Inc::STATS CConnection::_RecvData(sockaddr* addr, std::string &strData)
{
    int ret;            // return code
    int len;            // length of the data
    int fromlen;        // sizeof(sockaddr)
    char *buffer;       // will hold the data
    char c;

    //recv length of the message
    fromlen = sizeof(sockaddr);
    ret = recvfrom(m_InSock, &c, 1, 0, addr, &fromlen);
    if(ret != 1)
    {
#ifdef __MYDEBUG__
        std::stringstream ss;
        ss << WSAGetLastError();
        MessageBox(NULL, ss.str().c_str(), "", MB_ICONERROR | MB_OK);
#endif
        return Inc::ERECV;
    }
    ...

This is a working example I wrote a few moments ago, and it works without the call to bind() in the client:

#pragma comment(lib, "Ws2_32.lib")

#define WIN32_LEAN_AND_MEAN

#include <WS2tcpip.h>
#include <Windows.h>
#include <iostream>

using namespace std;

int main()
{
    SOCKET sock;
    addrinfo* pAddr;
    addrinfo hints;
    sockaddr sAddr;
    int fromlen;
    const char czPort[] = "12345";
    const char czAddy[] = "some ip";

    WSADATA wsa;
    unsigned short usWSAVersion = MAKEWORD(2,2);

    char Buffer[22] = "TESTTESTTESTTESTTEST5";
    int ret;

    //Start WSA
    WSAStartup(usWSAVersion, &wsa);

    //Create Socket
    sock = socket(AF_INET, SOCK_DGRAM, IPPROTO_UDP);

    //Resolve host address
    memset(&hints, 0, sizeof(hints));
    hints.ai_family = AF_INET;
    hints.ai_protocol = IPPROTO_UDP;
    hints.ai_socktype = SOCK_DGRAM;

    if(getaddrinfo(czAddy, czPort, &hints, &pAddr))
    {
        std::cerr << "Could not resolve address...\n";
        std::cin.get();
        return 1;
    }

    //Start Transmission
    while(1)
    {
        ret = sendto(sock, Buffer, sizeof(Buffer), 0, pAddr->ai_addr,
                     pAddr->ai_addrlen);
        if(ret != sizeof(Buffer))
        {
            std::cerr << "Could not send data\n";
            std::cin.get();
            return 1;
        }

        fromlen = sizeof(SOCKADDR);
        ret = recvfrom(sock, Buffer, sizeof(Buffer), 0, &sAddr, &fromlen);
        if(ret != sizeof(Buffer))
        {
            std::cout << "Could not receive data -  error: " << 
                          WSAGetLastError() << std::endl;
            std::cin.get();
            return 1;
        }

        Buffer[ret-1] = '\0';
        std::cout << "Received: " << Buffer << std::endl;
    }
    return 0;
}

Answer

Warren Young picture Warren Young · Jun 17, 2010

With UDP, you have to bind() the socket in the client because UDP is connectionless, so there is no other way for the stack to know which program to deliver datagrams to for a particular port.

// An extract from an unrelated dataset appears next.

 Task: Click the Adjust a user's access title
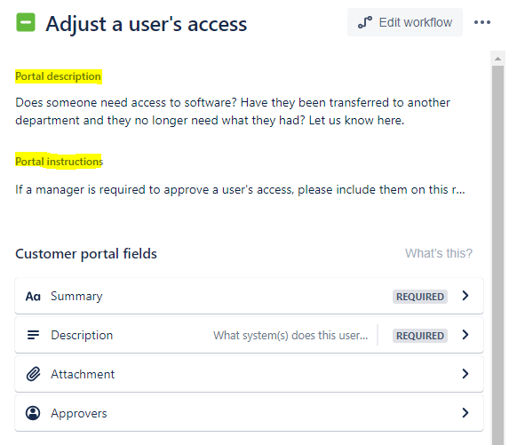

If you could recvfrom() without bind(), you'd essentially be asking the stack to give your program all UDP datagrams sent to that computer. Since the stack delivers datagrams to only one program, this would break DNS, Windows' Network Neighborhood, network time sync....

You may have read somewhere on the net that binding in a client is lame, but that advice only applies to TCP connections.